Real-time calculations of many-body dynamics in quantum systems

TL;DR

This paper presents real-time computational methods for nuclear many-body quantum systems, including tunneling, strength functions, and density-functional theory, to improve the understanding of nuclear dynamics and reactions.

Contribution

It introduces real-time approaches for nuclear dynamics, incorporating density-functional theory to handle complex many-body interactions beyond simple models.

Findings

Successful calculation of nuclear tunneling and fusion processes.

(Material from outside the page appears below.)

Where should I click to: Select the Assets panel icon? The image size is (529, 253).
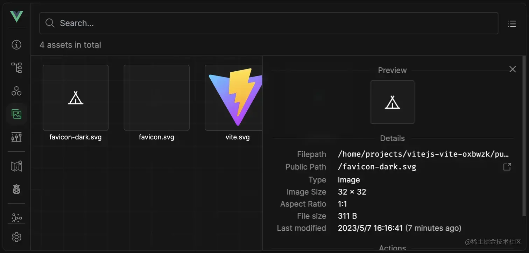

Accurate photoabsorption cross sections for 238U.

Effective incorporation of state dependence in density-functional models.

Abstract

Real-time computation of time-dependent quantum mechanical problems are presented for nuclear many-body problems. Quantum tunneling in nuclear fusion at low energy is described using a time-dependent wave packet. A real-time method of calculating strength functions using the time-dependent Schroedinger equation is utilized to properly treat the continuum boundary condition. To go beyond the few-body models,we resort to the density-functional theory. The nuclear mean-field models are briefly reviewed to illustrate its foundation and necessity of state dependence in effective interactions. This state dependence is successfully taken into account by the density dependence, leading to the energy density functional. Photoabsorption cross sections in 238U are calculated with the real-time method for the time-dependent density-functional theory.